| TEXT SECTION |
────────────────

At work I have control of sometimes up to 60 dogs. Large dogs. Of all breeds. They are temperament tested before brining them into the group but this only really weeds out the totally aggressive ones. There are a few techniques I use in order to maintain control of such a large group of dogs. To date I have NEVER had a serious dog fight (going on about 3 years now.) A little argument here and there but never a dog fight (If someone is bitten in the process, I consider that a serious fight.)

We have an outside yard at work. This is where most fights will take place. I patrol the fence line and make every dog move out of my way. I told ask or physically move them, I just keep walking into them and they get it. I can walk the whole fence with the dogs lined up at it and they will move for me, no questions asked. If a dog gets too wound up he goes on a lead and must follow me around with the lead on without pulling or causing a problem, once they are calm and will sit where ever I am for a few minutes I let them off. Generally when I have a dog who's seriously acting up I can approach him (sort of like the woman in the first video, but I won't bend down like that) giving them a glare and my "regular" dogs will submit like that and normally will stop whatever they were doing. Some of the younger dogs takes a couple times before they "get it." They all must keep calm and quiet when people are walking in our yard as well as when people come through on tours. They respect me, they really do.

────────────────

| GIVEN EXERCISE A |
In the text about handling dogs at work, up to how many dogs does the writer sometimes have control of?
| GIVEN EXERCISE B |
Swap "icon" for "symbol" in the records, from their first line up to and including the line with "(x=288, y=221)", and give back only those lines with everything else unchanged.
The records that follow have no connection to the text above.

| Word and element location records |

────────────────

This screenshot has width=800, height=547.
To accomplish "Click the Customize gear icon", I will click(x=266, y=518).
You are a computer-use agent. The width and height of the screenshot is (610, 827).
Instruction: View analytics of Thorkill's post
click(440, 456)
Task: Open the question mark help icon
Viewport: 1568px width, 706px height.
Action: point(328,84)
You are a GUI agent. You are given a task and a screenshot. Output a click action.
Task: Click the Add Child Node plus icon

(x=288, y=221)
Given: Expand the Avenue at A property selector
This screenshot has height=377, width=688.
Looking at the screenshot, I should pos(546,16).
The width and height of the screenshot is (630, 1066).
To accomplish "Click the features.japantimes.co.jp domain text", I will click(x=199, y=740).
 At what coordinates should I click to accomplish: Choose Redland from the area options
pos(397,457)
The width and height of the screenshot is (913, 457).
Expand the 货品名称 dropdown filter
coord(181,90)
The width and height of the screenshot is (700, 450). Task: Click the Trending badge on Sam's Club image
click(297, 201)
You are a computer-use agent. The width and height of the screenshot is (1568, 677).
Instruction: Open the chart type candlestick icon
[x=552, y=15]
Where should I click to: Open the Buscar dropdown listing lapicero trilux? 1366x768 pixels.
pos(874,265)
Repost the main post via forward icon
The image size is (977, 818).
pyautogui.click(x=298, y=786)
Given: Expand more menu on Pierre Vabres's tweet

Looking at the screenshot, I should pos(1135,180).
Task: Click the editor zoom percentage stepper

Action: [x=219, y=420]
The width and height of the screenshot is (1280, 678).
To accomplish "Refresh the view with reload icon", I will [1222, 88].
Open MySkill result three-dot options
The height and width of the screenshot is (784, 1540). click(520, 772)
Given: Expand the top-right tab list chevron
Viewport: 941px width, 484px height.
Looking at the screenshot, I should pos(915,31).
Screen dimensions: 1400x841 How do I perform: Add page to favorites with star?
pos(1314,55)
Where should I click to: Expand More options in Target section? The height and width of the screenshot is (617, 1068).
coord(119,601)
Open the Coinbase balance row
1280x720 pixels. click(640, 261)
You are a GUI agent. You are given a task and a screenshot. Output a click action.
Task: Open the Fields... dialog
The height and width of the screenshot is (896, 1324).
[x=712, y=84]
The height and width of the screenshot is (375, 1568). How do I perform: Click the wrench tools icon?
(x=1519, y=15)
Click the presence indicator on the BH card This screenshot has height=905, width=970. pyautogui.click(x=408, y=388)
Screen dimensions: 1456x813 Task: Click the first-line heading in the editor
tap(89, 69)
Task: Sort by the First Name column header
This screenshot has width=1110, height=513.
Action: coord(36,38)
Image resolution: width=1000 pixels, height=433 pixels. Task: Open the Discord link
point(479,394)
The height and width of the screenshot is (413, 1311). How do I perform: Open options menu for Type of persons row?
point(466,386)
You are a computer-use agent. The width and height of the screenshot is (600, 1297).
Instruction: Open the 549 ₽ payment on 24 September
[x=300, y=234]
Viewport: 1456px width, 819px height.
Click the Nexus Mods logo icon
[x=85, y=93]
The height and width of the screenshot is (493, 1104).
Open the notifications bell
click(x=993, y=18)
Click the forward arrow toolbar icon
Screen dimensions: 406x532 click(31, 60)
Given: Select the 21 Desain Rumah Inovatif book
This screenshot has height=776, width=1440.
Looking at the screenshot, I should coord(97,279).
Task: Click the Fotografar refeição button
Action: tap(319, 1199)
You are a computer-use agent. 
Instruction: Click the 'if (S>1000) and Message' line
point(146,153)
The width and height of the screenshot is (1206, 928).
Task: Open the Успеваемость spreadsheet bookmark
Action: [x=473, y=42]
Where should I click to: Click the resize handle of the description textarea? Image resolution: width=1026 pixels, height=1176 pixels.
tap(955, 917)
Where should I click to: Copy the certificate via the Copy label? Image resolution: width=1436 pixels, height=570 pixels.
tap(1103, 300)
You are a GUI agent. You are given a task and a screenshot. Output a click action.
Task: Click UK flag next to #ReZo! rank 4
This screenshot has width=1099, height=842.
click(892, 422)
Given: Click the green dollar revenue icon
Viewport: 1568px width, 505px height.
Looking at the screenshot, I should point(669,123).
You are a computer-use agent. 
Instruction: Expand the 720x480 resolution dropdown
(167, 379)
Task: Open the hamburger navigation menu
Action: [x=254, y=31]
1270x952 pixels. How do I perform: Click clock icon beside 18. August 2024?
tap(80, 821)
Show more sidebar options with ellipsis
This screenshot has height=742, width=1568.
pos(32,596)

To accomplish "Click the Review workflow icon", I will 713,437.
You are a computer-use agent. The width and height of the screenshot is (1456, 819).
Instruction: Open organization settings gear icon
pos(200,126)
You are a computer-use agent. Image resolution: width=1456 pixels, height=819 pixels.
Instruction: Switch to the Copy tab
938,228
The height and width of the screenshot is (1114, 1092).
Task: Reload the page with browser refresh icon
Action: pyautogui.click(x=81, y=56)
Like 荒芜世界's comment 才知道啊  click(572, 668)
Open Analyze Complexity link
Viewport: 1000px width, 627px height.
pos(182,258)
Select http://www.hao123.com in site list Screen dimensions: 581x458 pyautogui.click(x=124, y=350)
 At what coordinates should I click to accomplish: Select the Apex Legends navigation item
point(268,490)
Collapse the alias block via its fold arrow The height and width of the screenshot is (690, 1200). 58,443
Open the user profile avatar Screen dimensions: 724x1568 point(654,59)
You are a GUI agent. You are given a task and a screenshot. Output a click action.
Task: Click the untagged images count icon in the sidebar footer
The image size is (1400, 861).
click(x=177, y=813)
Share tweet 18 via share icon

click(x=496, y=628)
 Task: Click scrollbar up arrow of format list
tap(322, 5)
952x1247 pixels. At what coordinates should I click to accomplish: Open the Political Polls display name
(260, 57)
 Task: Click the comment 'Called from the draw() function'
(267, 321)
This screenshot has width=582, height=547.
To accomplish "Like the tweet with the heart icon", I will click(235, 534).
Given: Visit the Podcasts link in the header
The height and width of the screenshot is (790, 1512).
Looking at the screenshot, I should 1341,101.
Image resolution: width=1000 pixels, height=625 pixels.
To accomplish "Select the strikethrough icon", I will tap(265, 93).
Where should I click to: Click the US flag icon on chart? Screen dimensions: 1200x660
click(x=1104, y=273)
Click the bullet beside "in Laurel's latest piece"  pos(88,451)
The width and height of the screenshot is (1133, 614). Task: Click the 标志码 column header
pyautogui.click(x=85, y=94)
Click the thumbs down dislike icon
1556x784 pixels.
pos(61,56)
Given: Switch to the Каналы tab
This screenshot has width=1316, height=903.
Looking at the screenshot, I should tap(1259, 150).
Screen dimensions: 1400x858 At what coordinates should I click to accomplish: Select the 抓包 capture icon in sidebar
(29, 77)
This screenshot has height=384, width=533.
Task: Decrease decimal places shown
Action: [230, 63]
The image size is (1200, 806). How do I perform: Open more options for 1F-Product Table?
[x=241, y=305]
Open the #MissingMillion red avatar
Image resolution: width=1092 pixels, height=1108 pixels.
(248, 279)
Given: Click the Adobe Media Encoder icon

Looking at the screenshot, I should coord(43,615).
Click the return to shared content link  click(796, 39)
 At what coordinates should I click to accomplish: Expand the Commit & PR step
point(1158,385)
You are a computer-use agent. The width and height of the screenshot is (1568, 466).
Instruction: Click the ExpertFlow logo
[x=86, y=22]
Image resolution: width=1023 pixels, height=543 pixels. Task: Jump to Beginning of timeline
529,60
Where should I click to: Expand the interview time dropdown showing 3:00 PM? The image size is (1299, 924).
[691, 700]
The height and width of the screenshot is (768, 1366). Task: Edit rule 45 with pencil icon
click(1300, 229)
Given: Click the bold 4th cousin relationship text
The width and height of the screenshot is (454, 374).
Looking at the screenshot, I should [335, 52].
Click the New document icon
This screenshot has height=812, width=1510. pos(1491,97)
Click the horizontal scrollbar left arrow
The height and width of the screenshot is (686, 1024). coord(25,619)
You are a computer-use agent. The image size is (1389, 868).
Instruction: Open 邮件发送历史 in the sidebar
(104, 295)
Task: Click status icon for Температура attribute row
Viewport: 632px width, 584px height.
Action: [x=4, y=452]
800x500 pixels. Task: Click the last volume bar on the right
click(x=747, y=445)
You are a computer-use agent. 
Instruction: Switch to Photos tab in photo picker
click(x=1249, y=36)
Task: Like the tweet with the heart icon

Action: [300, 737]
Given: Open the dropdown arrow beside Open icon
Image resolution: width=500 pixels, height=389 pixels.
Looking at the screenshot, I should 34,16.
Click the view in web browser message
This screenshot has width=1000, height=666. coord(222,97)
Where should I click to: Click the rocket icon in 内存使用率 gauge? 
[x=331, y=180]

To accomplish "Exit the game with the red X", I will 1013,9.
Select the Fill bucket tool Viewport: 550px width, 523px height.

────────────────

| EXERCISE RESPONSE A |
Sometimes up to 60 dogs.

| EXERCISE RESPONSE B |
This screenshot has width=800, height=547.
To accomplish "Click the Customize gear symbol", I will click(x=266, y=518).
You are a computer-use agent. The width and height of the screenshot is (610, 827).
Instruction: View analytics of Thorkill's post
click(440, 456)
Task: Open the question mark help symbol
Viewport: 1568px width, 706px height.
Action: point(328,84)
You are a GUI agent. You are given a task and a screenshot. Output a click action.
Task: Click the Add Child Node plus symbol

(x=288, y=221)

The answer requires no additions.